(Stored items)
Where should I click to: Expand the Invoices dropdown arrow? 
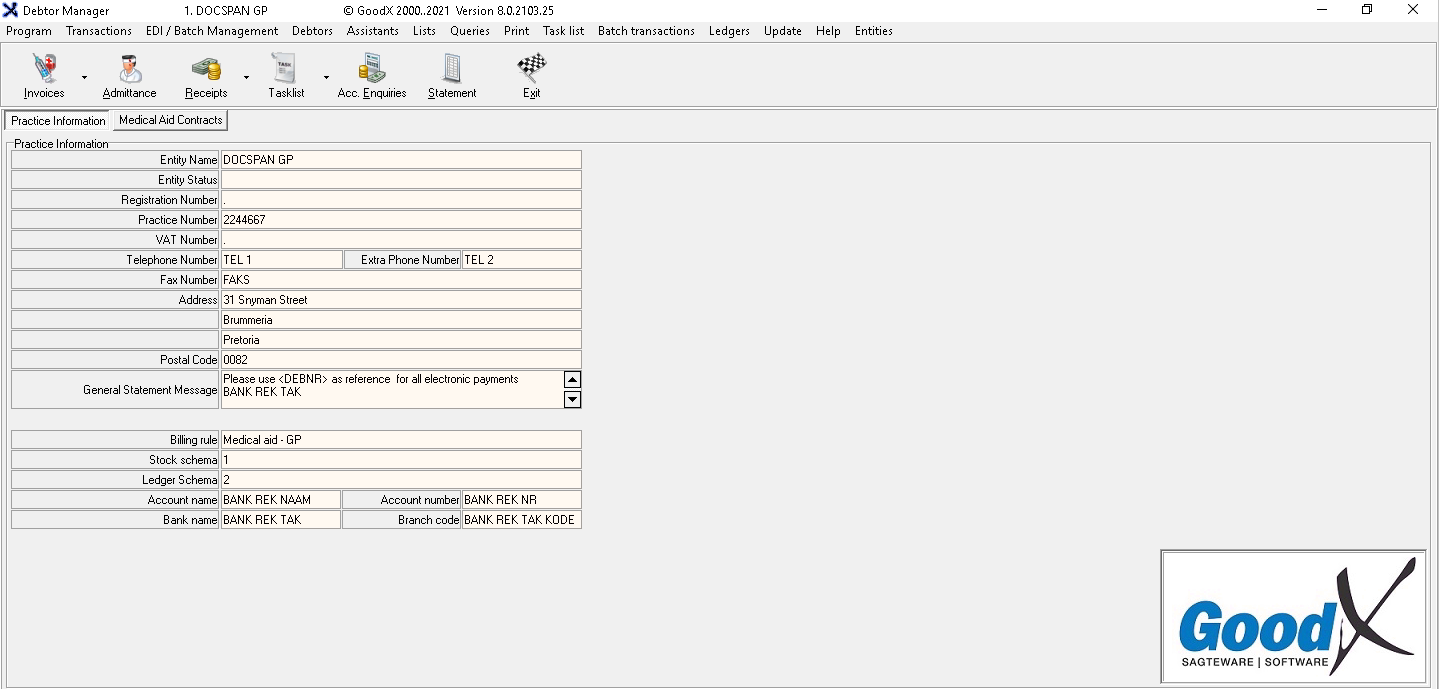tap(84, 77)
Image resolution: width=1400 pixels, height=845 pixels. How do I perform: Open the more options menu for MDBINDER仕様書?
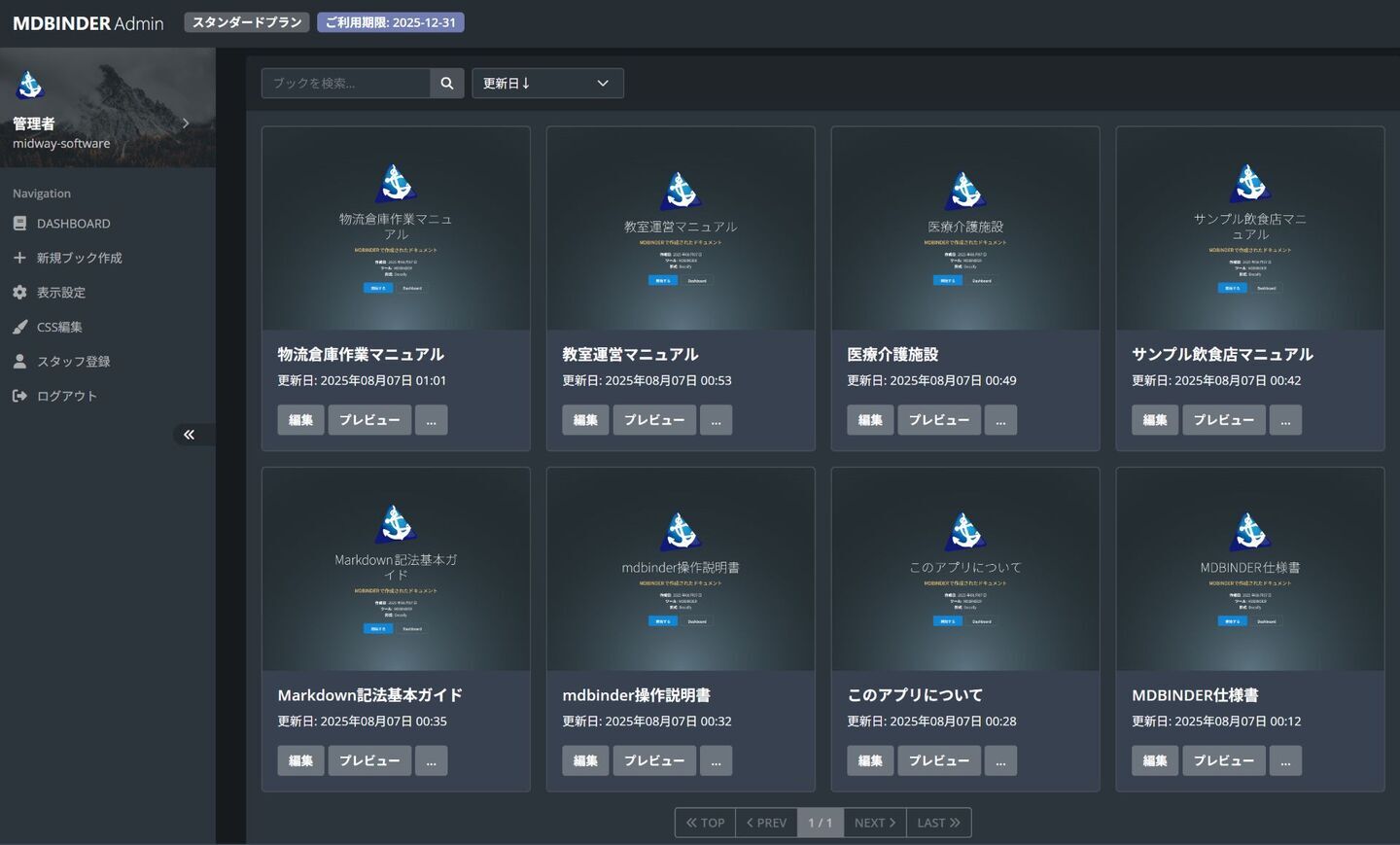(1284, 760)
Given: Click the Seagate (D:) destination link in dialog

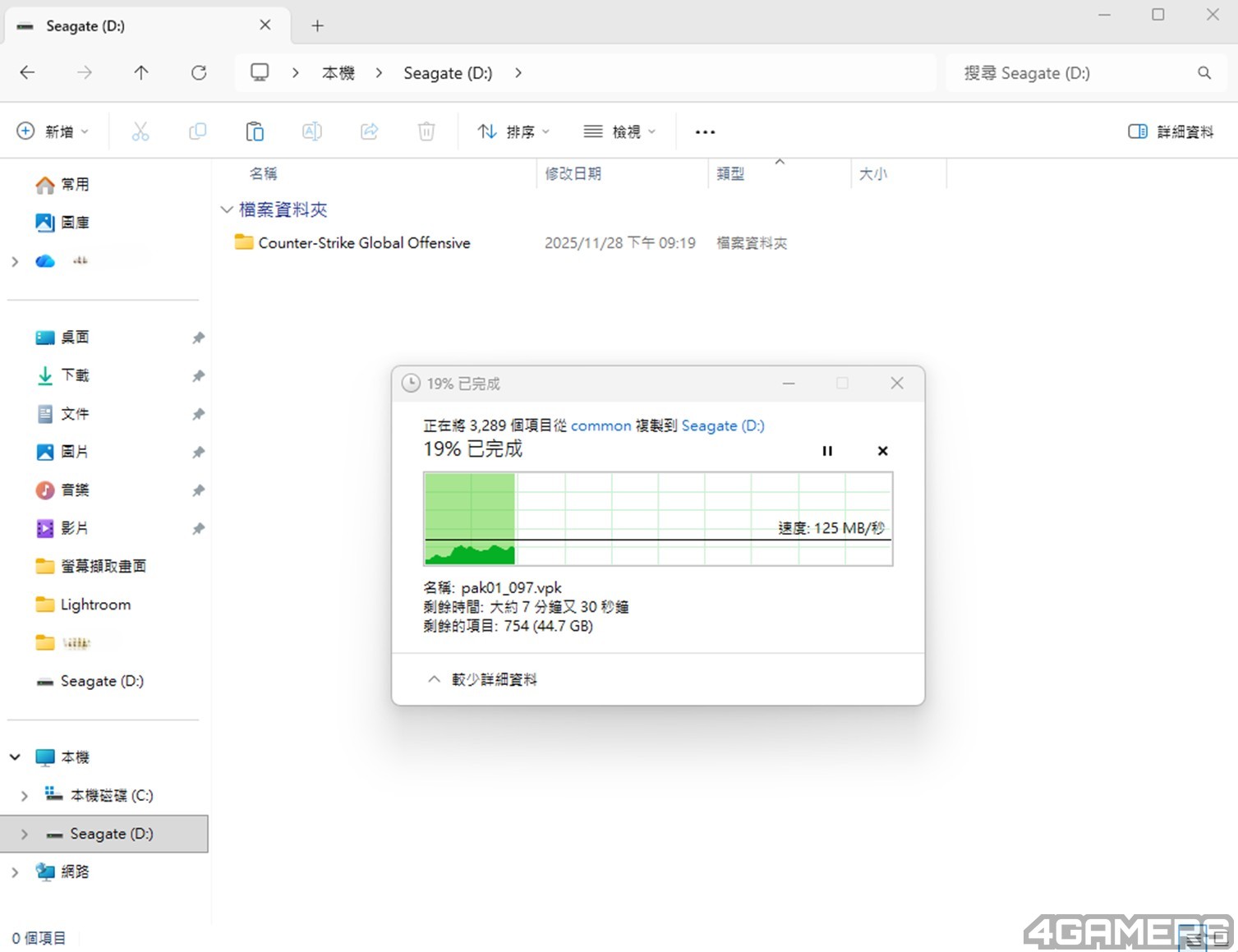Looking at the screenshot, I should coord(722,425).
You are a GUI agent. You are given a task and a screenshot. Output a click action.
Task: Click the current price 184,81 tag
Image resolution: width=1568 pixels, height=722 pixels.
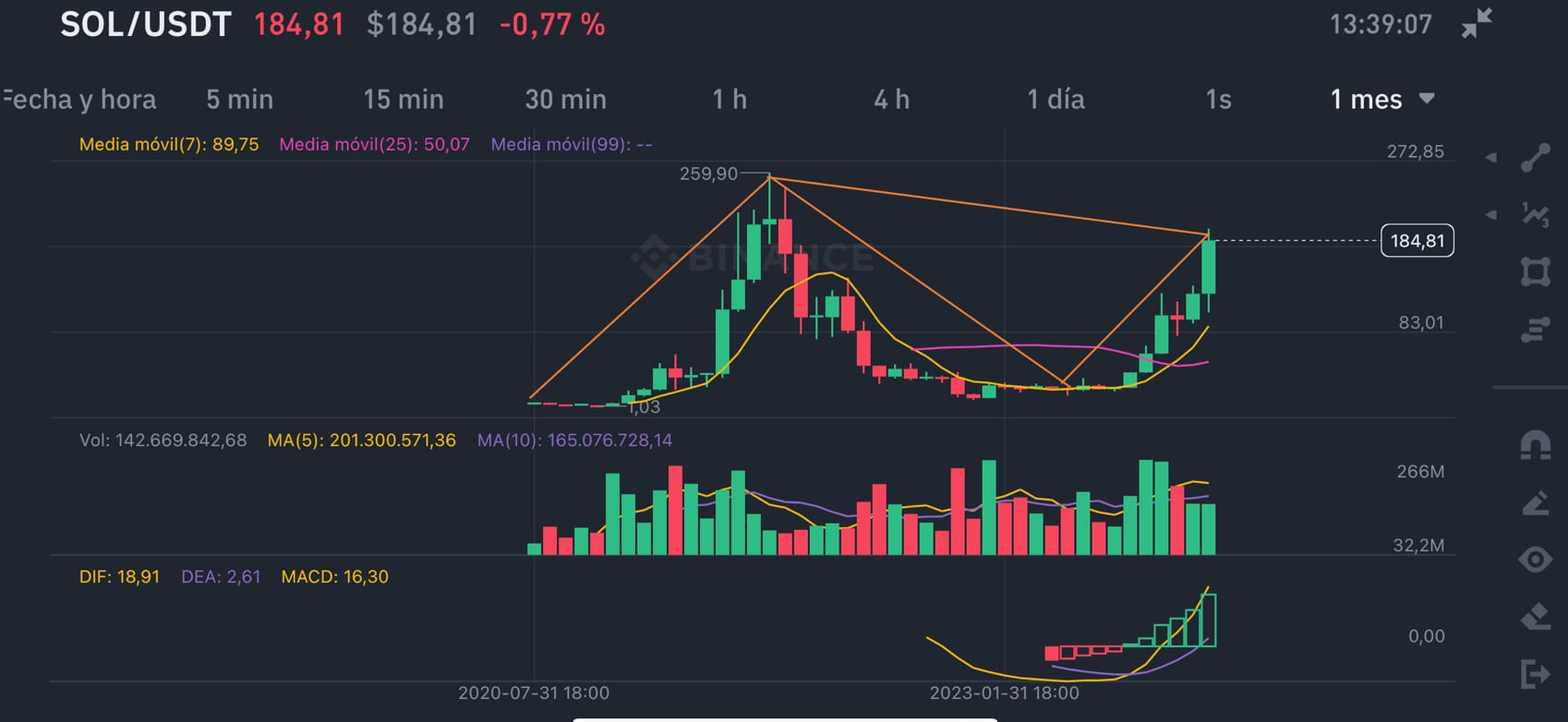tap(1417, 240)
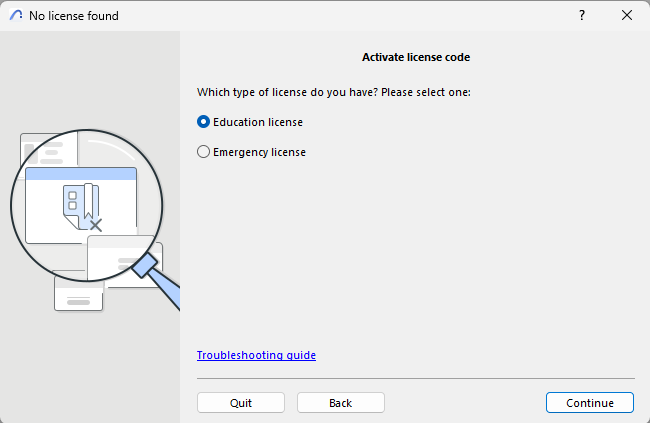The height and width of the screenshot is (423, 650).
Task: Select the Education license radio button
Action: click(x=204, y=122)
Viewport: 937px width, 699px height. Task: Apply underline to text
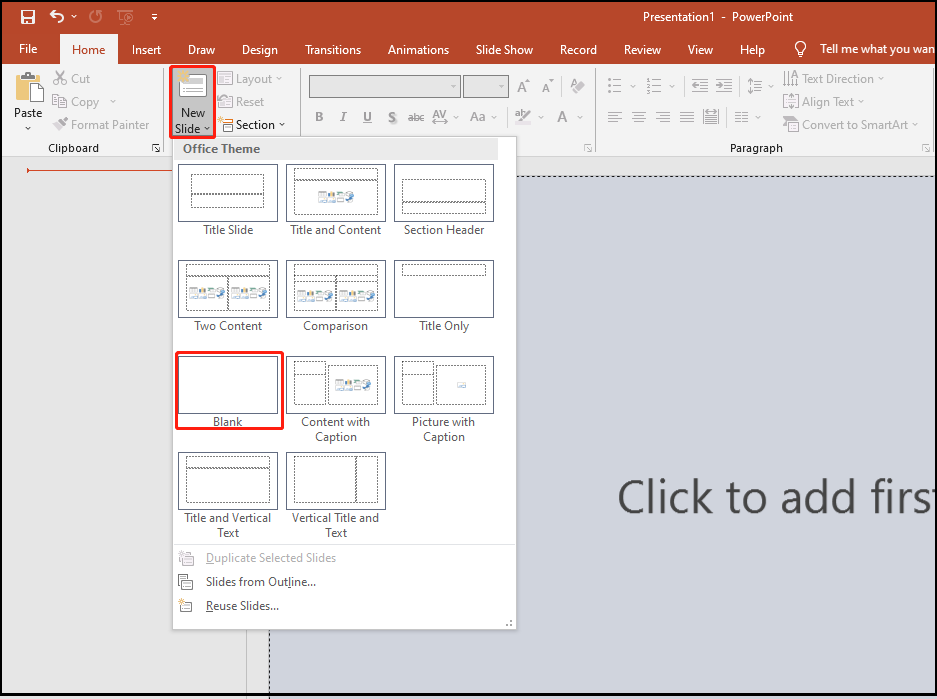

> **WHAT IS BEING ASKED**:
Leaving the pictures aside, write out the entries above exactly.

> **OUTPUT BELOW**:
Where should I click to: Expand the Invoices dropdown arrow? 
tap(84, 77)
Image resolution: width=1400 pixels, height=845 pixels. How do I perform: Open the more options menu for MDBINDER仕様書?
(1284, 760)
Given: Click the Seagate (D:) destination link in dialog

Looking at the screenshot, I should coord(722,425).
You are a GUI agent. You are given a task and a screenshot. Output a click action.
Task: Click the current price 184,81 tag
Image resolution: width=1568 pixels, height=722 pixels.
tap(1417, 240)
The height and width of the screenshot is (423, 650).
Task: Select the Education license radio button
Action: click(x=204, y=122)
Viewport: 937px width, 699px height. Task: Apply underline to text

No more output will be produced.